Living with Enza: the forgotten story of Britain and the Great Flu Pandemic of 1918 by Mark Honigsbaum
(Macmillan, £15.99)
The question of forgetting lies at the heart of Mark Honigsbaum’s Living with Enza. Both my parents were teenagers in 1918-19. Neither of them ever mentioned the great global pandemic of influenza, which killed 228,000 Britons and at least 50m people during those years, on every inhabited continent. Why did they, and so many of their contemporaries, put it out of mind? Perhaps the war-weary world could face no more mass death; perhaps bad things which take place over a relatively long period (in this case about eight months) fade rapidly from memory. Yet this was death on a scale unmatched even by the recent war; and the 50m figure is almost certainly an underestimate. There were many other deaths to follow the main pandemic: from depression, suicide, and complications of the central nervous system, notably Economo’s disease, the “sleeping sickness” endemic to Europe and North America from 1919 to 1929 so graphically described by Oliver Sacks in his book Awakenings.

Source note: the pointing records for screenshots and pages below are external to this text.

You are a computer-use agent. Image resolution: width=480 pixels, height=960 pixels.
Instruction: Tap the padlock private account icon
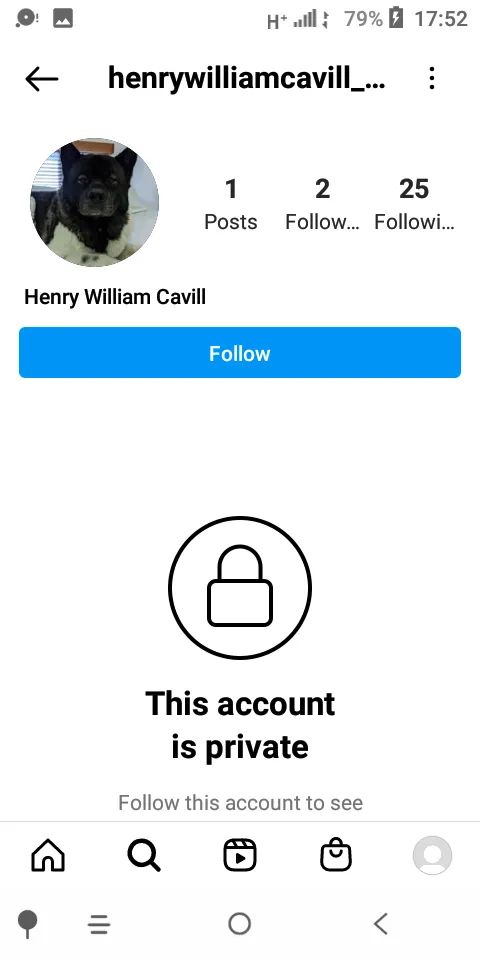coord(240,587)

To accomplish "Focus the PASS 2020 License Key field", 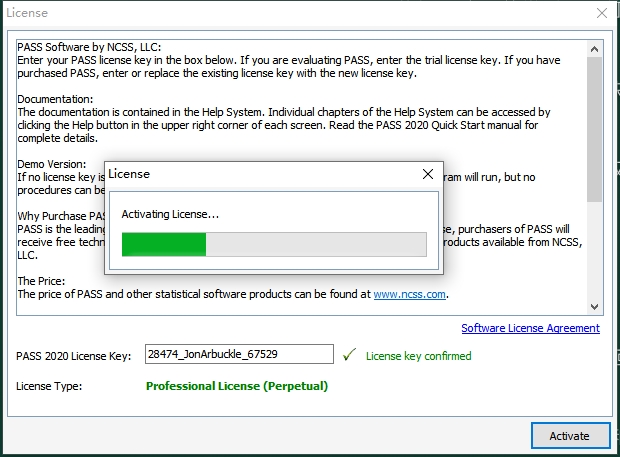I will tap(238, 354).
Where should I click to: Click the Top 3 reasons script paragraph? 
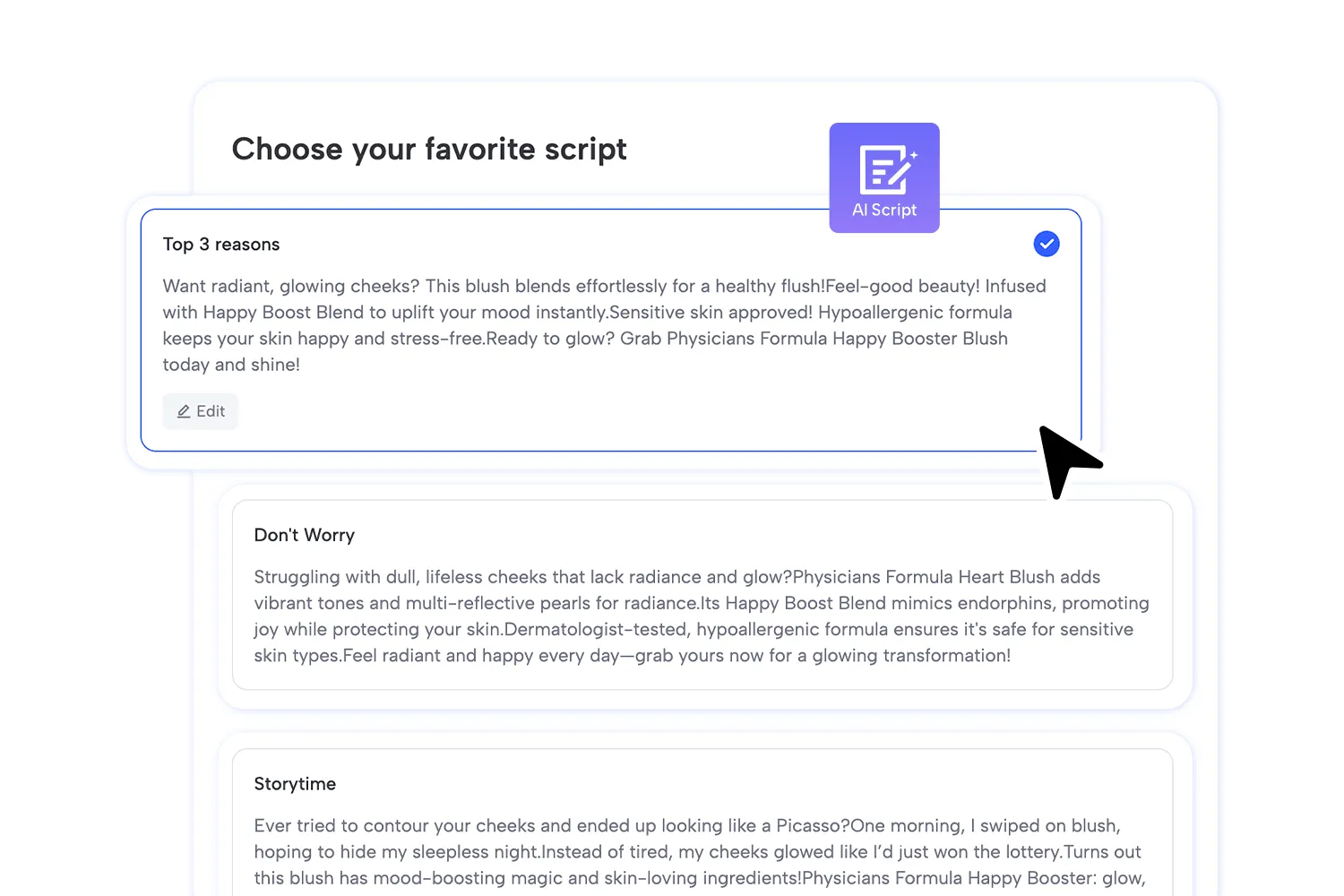click(x=605, y=325)
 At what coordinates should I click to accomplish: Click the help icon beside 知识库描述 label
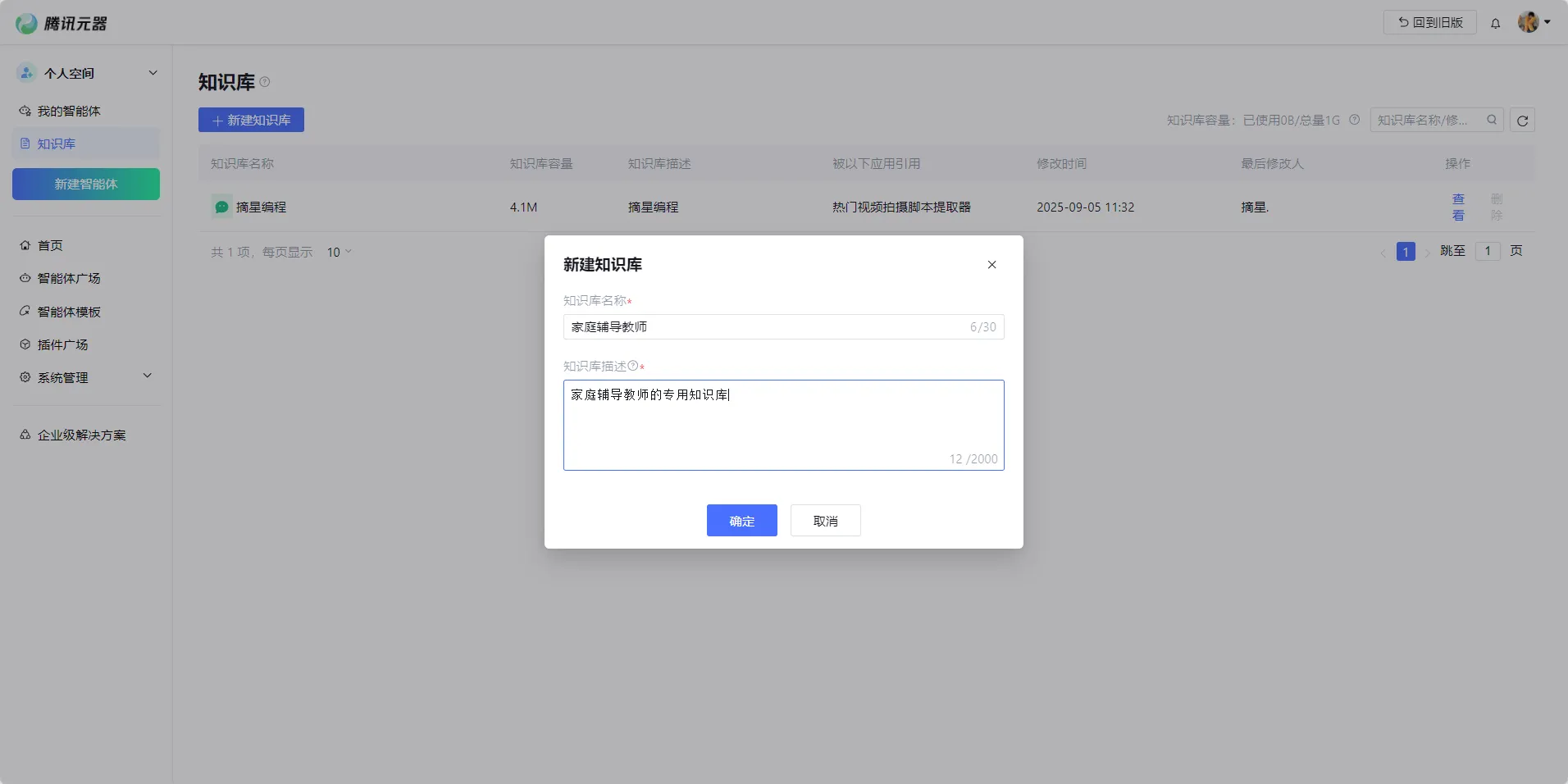(632, 366)
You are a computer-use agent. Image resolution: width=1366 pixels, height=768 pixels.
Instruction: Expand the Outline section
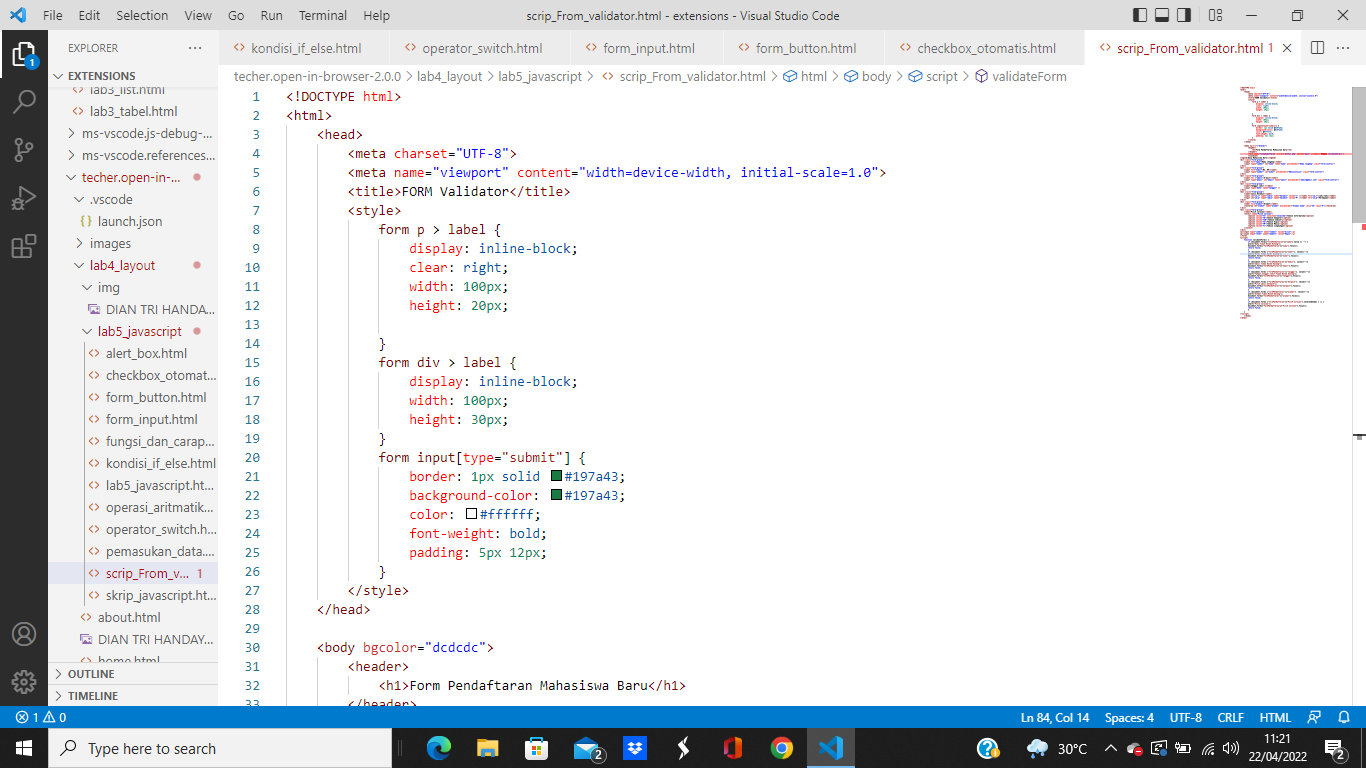coord(90,673)
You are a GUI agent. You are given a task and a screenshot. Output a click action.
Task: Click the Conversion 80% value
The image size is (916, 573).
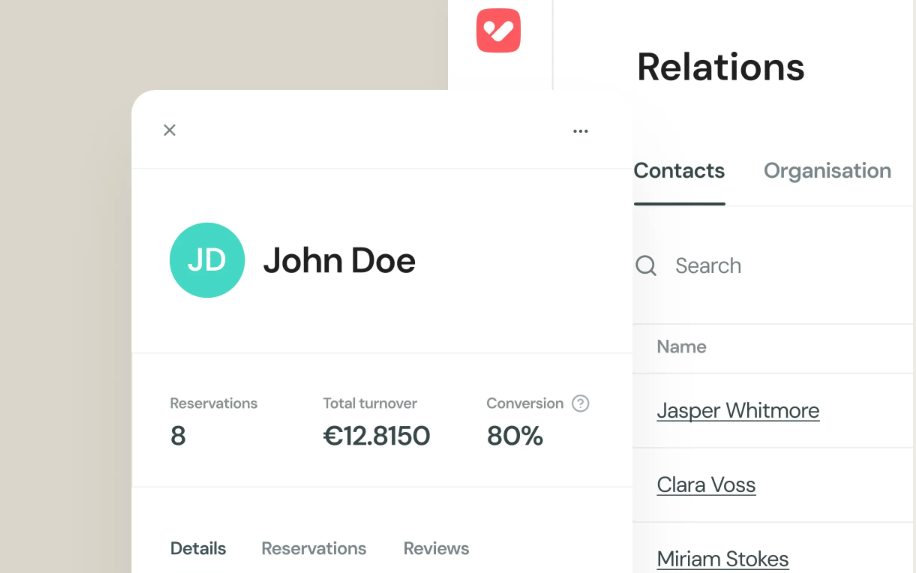pyautogui.click(x=515, y=436)
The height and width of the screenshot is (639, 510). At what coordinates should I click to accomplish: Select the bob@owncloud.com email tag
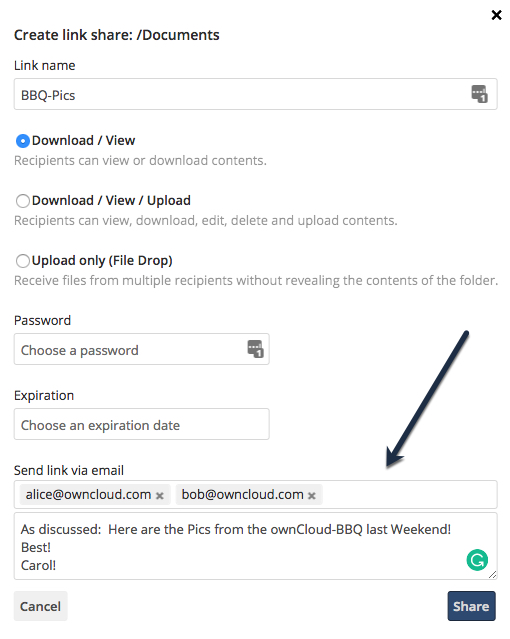[x=243, y=495]
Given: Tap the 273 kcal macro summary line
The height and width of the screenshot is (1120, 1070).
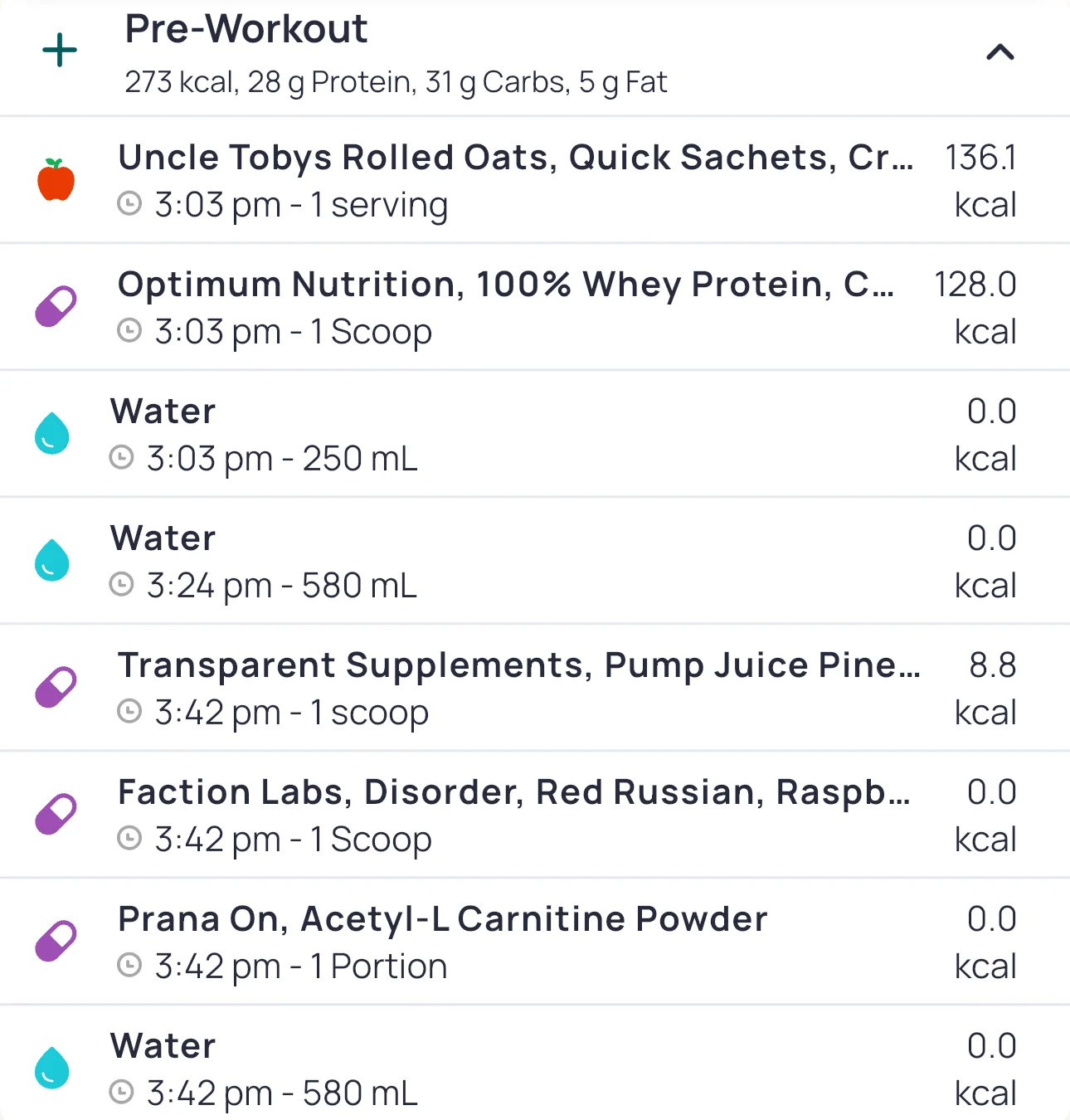Looking at the screenshot, I should pyautogui.click(x=396, y=82).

Minor influenza epidemics are not uncommon—they simply entail an unusually high incidence of a strain of influenza in a given population, as can occur in most countries at some point during most winters. An influenza pandemic, however, represents an outbreak of disease across a far larger region, such as a continent, associated with much higher rates of illness and death than any ordinary seasonal epidemic. Three conditions are necessary for a pandemic: a novel virus, its ability to cause illness, and the ability of the virus to be transmitted between humans. The H5N1 flu virus, “avian influenza,” has been a potential pandemic threat since 2003. At present, only the final condition is in doubt with regard to H5N1, because person to person transmission seems to have taken place in very few cases and under unusual circumstances. A new influenza pandemic will certainly occur in the future, although not necessarily as a result of H5N1.